‘Yes, but they’ve been in Pankot since the father went abroad on active service. He commanded the 1st Pankots in North Africa. He’s a prisoner of the Germans. Then there was her grandfather, who was a distinguished civilian, Finance Member of Council here in Ranpur during the previous war. And her maternal grandfather, General Muir, was General Officer commanding, also in Ranpur, early in the Twenties.’

  Rowan nodded.

  ‘And you, Captain Rowan? I see you were in Burma, presumably during the retreat. But nevertheless effectively. Or do you affect the traditional indifference to the Military Cross and pretend that it came with the rations?’

  ‘It sometimes seems the only satisfactory explanation.’

  ‘Were you wounded?’

  ‘Only exhausted.
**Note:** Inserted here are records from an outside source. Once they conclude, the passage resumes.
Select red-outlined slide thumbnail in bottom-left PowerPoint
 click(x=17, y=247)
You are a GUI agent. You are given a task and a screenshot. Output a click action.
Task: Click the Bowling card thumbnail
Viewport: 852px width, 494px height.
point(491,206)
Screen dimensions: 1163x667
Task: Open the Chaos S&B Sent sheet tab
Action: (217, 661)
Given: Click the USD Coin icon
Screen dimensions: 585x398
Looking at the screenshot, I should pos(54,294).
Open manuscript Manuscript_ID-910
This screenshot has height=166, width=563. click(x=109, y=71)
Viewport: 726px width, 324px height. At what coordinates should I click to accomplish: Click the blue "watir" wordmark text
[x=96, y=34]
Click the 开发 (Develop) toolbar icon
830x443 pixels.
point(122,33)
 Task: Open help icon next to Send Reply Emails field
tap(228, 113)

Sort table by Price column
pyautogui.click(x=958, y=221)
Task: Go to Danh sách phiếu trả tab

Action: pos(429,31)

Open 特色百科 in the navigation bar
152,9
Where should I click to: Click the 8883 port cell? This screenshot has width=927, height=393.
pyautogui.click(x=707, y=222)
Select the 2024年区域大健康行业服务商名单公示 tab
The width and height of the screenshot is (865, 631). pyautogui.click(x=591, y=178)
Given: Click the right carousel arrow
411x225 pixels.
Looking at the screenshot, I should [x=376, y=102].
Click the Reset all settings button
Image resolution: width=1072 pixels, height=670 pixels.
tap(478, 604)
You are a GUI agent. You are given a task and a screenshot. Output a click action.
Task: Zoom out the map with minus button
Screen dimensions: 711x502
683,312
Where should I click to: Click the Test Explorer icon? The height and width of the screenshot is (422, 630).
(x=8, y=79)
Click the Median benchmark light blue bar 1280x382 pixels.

It was a long march.’

  ‘You have been ill?’

  ‘I think, rather, debilitated.’

  ‘The malignant and endemic fevers that used to cut life short but have learnt subtler methods of invasion. Quite. Our court physician, who doubles that far from onerous rôle with the slightly more exacting one of Minister of Health in our little Council of State and runs a hospital in his spare time, has a theory that it is only the lethargy induced in Englishmen by low but persistent tropical fevers, the lethargy and its corollary, the concentration of mental and physical resources on a particular task, that has kept the raj stubbornly intact. He says that the moment medical science finds a way of rendering the English bloodstream and the English bowel system immune to the attacks of Indian microbes and amoeba, then the English will all perk up, look around and wonder what on earth they are doing out here, and as a consequence roar with laughter and resign. He cites as an example of depressive and obsessive behaviour the case of General Dyer, who shot all those unarmed Indians in Amritsar in nineteen-nineteen, believing that by doing so he was saving the Empire. Habbibullah is convinced that the poor old fellow’s brain was inflamed by the accumulation in the blood stream of the poisons of chronic amoebic infection. Of course he tells me all this because he is convinced that as a European I am similarly infected, in spite of my protests that for my age I am in vigorous good health and have never shot anyone, armed or unarmed.’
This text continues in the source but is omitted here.